• WHAT IS REQUIRED
Could you return the full passage below on the release and detention of migrant children and families, word for word?

• DOCUMENT SECTION
· · ·

The accompanying parents of minors held by ICE shall also be released, Gee said, “unless the parent is subject to mandatory detention under applicable law or after … the parent is determined to pose a significant flight risk, or a threat to others or the national security, and the flight risk or threat cannot be mitigated by an appropriate bond or conditions of release.”

Gee’s order specified criteria for the government to monitor a long list of conditions under which minors are held, including food, water, temperature control, supervision and contact with family members.

More than 68,000 women and children from Central America were apprehended as they crossed the U.S. border at Mexico last summer, a 360 percent increase over the previous year, according to Border Patrol statistics. There also was a surge of unaccompanied minors, to 68,000, up by 77 percent from the previous year. Significantly fewer people in both groups have been apprehended at the border this year, due at least in part to increased enforcement of immigration laws in Mexico.

Under the conditions of the Flores settlement, unaccompanied minors are released to relatives or put in the custody of the Office of Refugee Resettlement of the Department of Health and Human Services. From there, they are either housed by licensed child care organizations or under formal foster care. Fathers who arrived with young children either were released together or the children were put into the HHS system if the fathers were detained.

But thousands of mothers and their children were sent to detention centers, some for several months, even after most of them had met the first legal hurdle for being granted asylum to remain in the United States. A series of reports in the recent months by legal, human rights and religious organizations criticized the detention policy and the conditions under which the families are held.

· · ·

• DATASET EXCERPTS
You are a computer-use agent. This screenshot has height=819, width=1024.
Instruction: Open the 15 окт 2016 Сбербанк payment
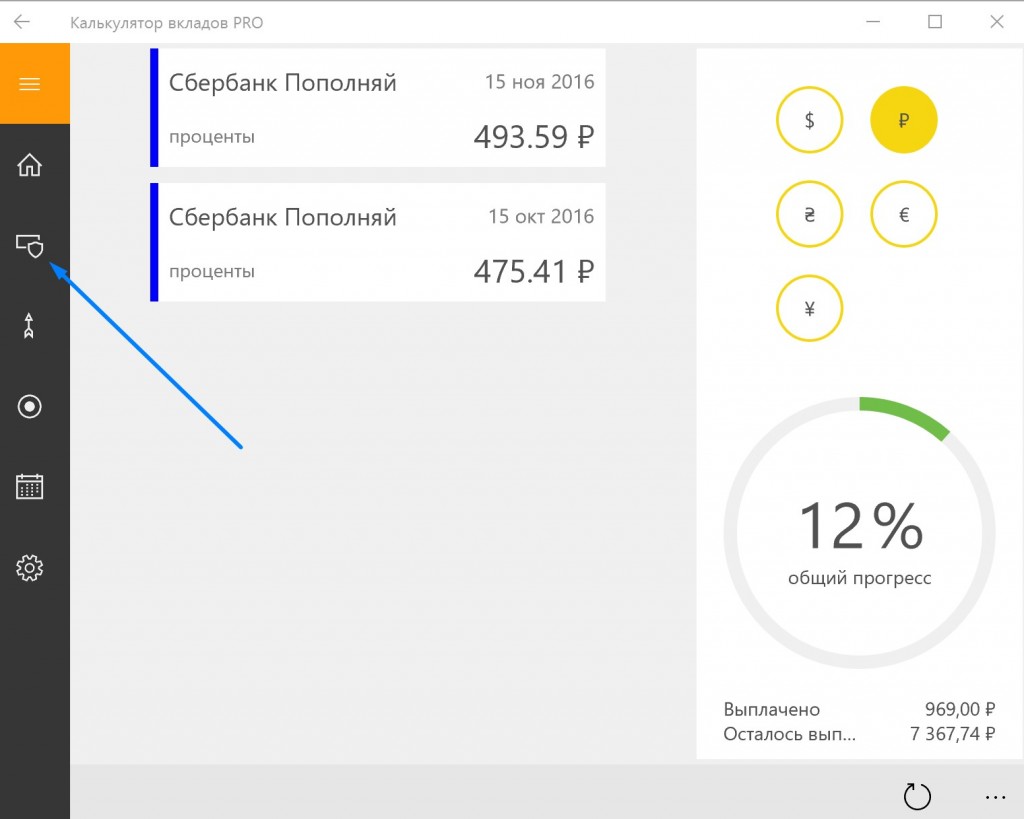coord(378,242)

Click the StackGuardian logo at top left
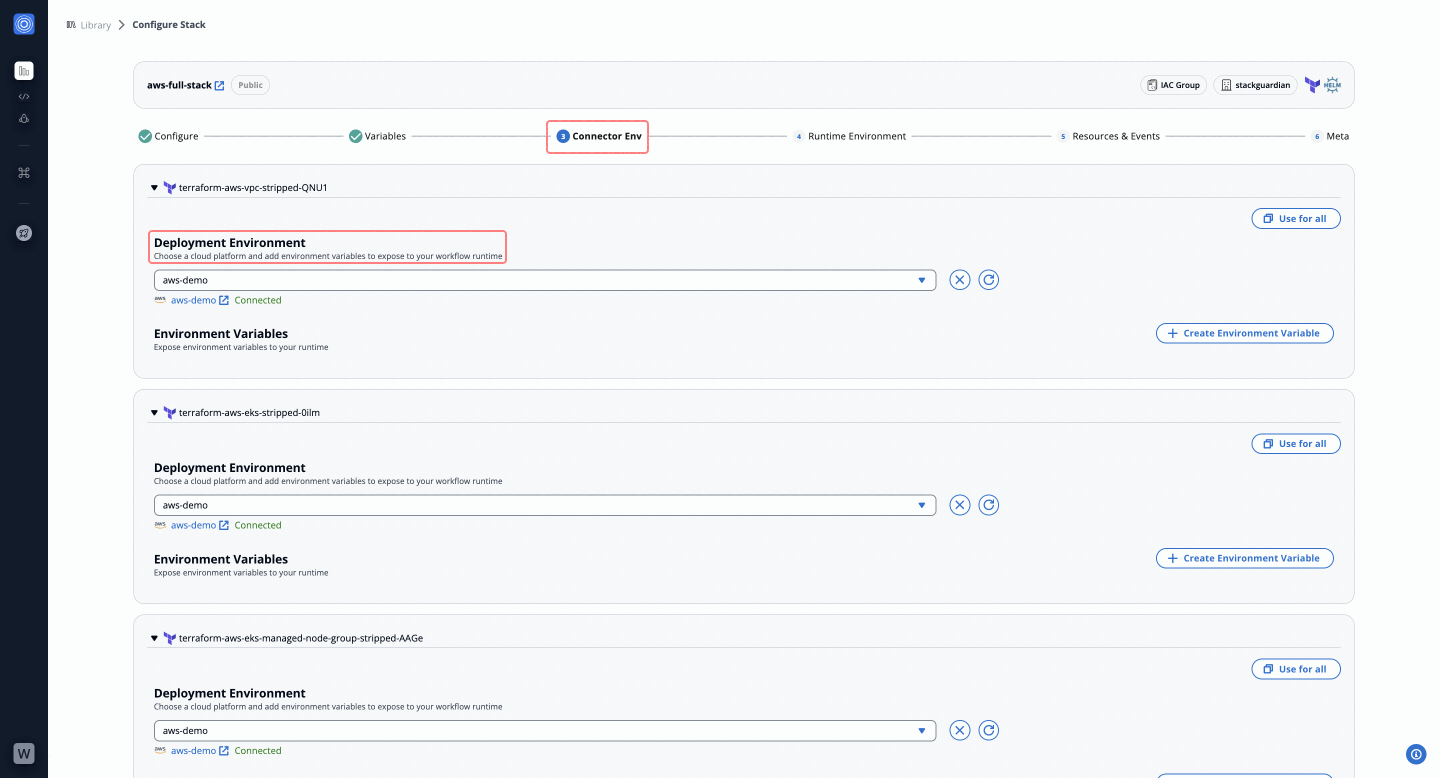point(24,24)
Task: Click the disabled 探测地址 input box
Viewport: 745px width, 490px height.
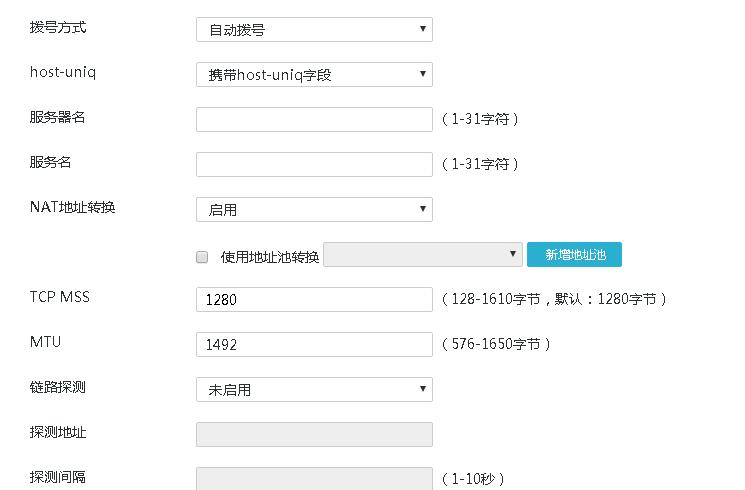Action: tap(314, 434)
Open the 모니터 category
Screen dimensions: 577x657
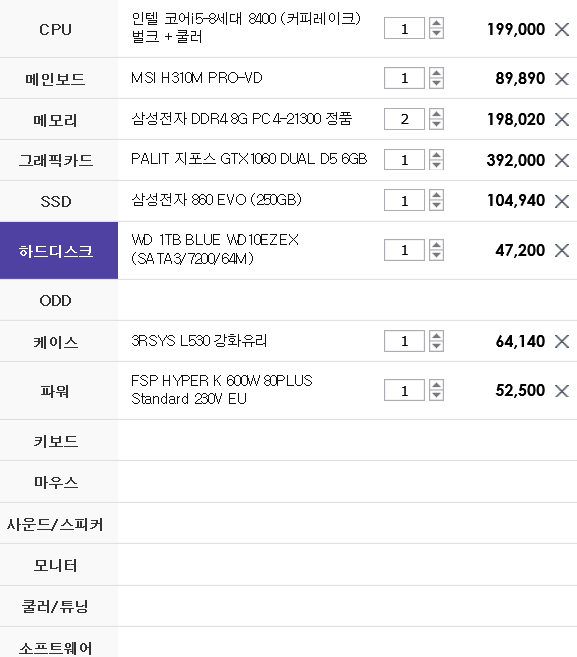(59, 565)
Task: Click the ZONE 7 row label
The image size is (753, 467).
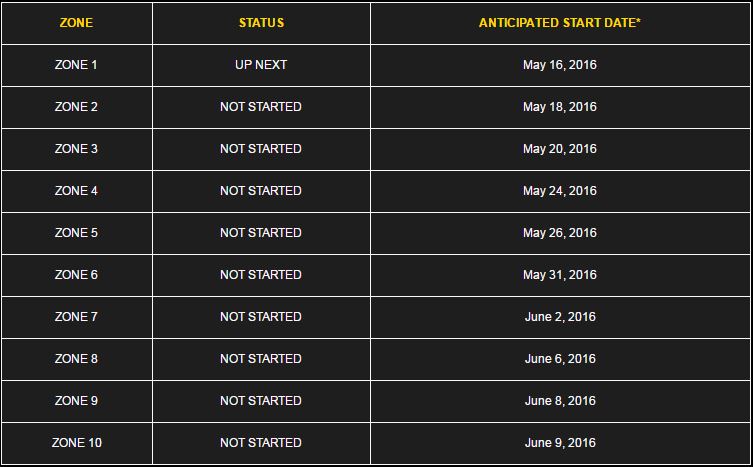Action: [76, 317]
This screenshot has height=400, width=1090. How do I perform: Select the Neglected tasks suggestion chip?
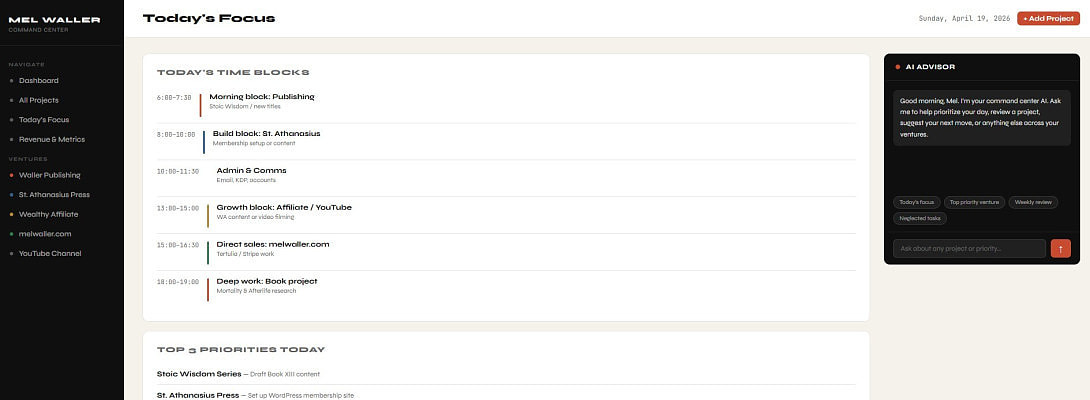click(920, 218)
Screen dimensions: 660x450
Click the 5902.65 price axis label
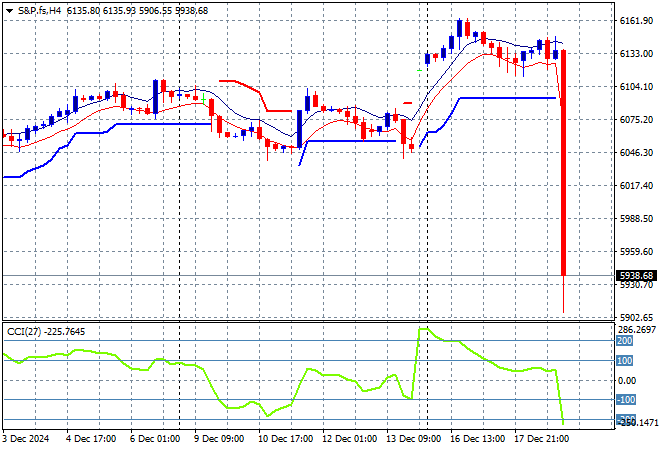(x=636, y=317)
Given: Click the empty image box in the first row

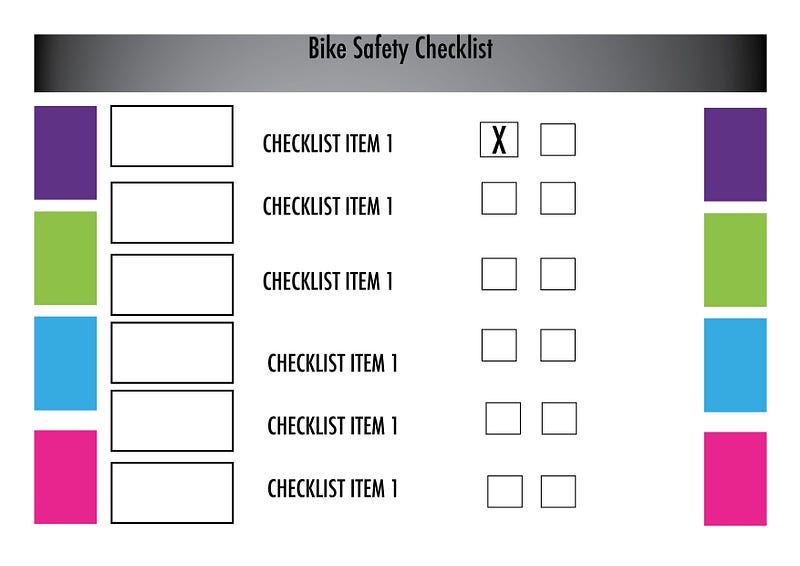Looking at the screenshot, I should coord(172,136).
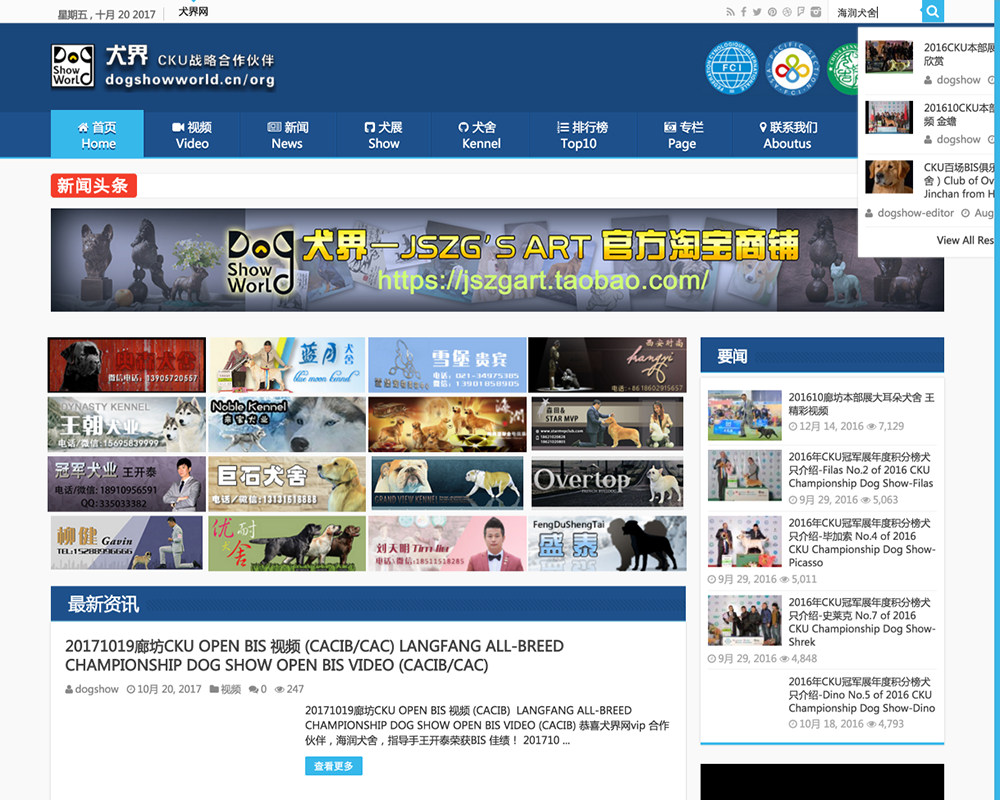
Task: Go to the Kennel navigation tab
Action: point(481,135)
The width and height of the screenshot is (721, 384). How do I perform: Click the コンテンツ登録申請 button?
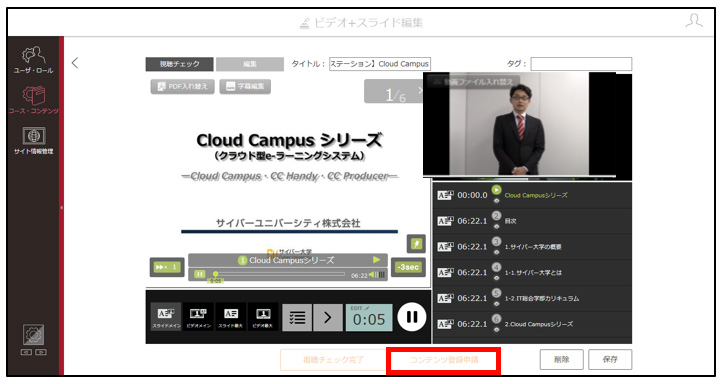tap(443, 360)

· · ·

• ANSWER
The accompanying parents of minors held by ICE shall also be released, Gee said, “unless the parent is subject to mandatory detention under applicable law or after … the parent is determined to pose a significant flight risk, or a threat to others or the national security, and the flight risk or threat cannot be mitigated by an appropriate bond or conditions of release.”

Gee’s order specified criteria for the government to monitor a long list of conditions under which minors are held, including food, water, temperature control, supervision and contact with family members.

More than 68,000 women and children from Central America were apprehended as they crossed the U.S. border at Mexico last summer, a 360 percent increase over the previous year, according to Border Patrol statistics. There also was a surge of unaccompanied minors, to 68,000, up by 77 percent from the previous year. Significantly fewer people in both groups have been apprehended at the border this year, due at least in part to increased enforcement of immigration laws in Mexico.

Under the conditions of the Flores settlement, unaccompanied minors are released to relatives or put in the custody of the Office of Refugee Resettlement of the Department of Health and Human Services. From there, they are either housed by licensed child care organizations or under formal foster care. Fathers who arrived with young children either were released together or the children were put into the HHS system if the fathers were detained.

But thousands of mothers and their children were sent to detention centers, some for several months, even after most of them had met the first legal hurdle for being granted asylum to remain in the United States. A series of reports in the recent months by legal, human rights and religious organizations criticized the detention policy and the conditions under which the families are held.